Evidence before the Saville Inquiry suggests soldiers who testified at the original hearing into Bloody Sunday 28 years ago may not have been telling the whole truth, it was alleged today. Counsel to the Inquiry Christopher Clarke made the claim as he spoke of two of the dead, Gerald Donaghey and Gerald McKinney, being shot at Abbey Park, a block of houses neighbouring the Glenfada Park complex where until now the victims were recorded as having been hit.
None of the soldiers who gave evidence to Lord Widgery in 1972 admitted firing into Abbey Park - with one possible exception, said Mr Clarke. On that evidence, if that be correct, whatever else Lord Widgery was told, it was not the whole truth, he added.
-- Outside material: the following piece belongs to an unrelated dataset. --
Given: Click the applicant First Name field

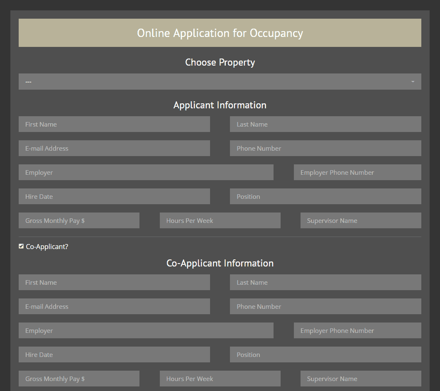Looking at the screenshot, I should point(114,124).
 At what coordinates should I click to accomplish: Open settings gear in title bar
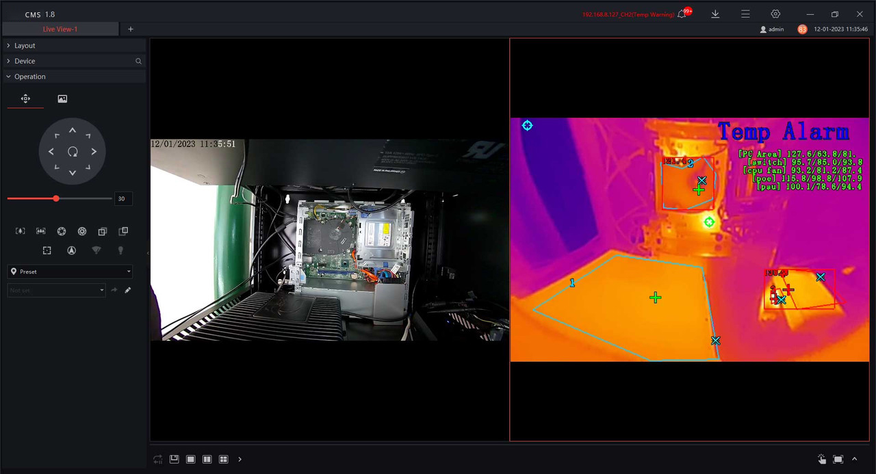click(775, 14)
Mr Clarke disclosed that photographs before the current inquiry, chaired by Lord Saville of Newdigate, cast very considerable light on the issue of exactly where four of the dead were wounded.
Mr Clarke said that Lord Widgery regarded the evidence before him as too confused and contradictory to make separate consideration of the circumstances relating to the four who died possible, in particular whether they died in Glenfada Park or Abbey Park. Lord Saville was hampered by the absence, or so he supposed, of any photographs to clear up the discrepancies, he added. The current inquiry had relevant pictures, some of which were in fact before Lord Widgery, which cast very considerable light on the places where relevant individuals died, Mr Clarke told the tribunal.
A combination of the photographs and some civilian evidence strongly suggested that Mr Friel, Mr Gillespie, Mr Mahon, Mr O'Donnell and Mr Quinn were all wounded in Glenfada Park and that William McKinney and James Wray were killed there. Evidence also suggested that Mr Donaghey and Gerald McKinney were killed in Abbey Park.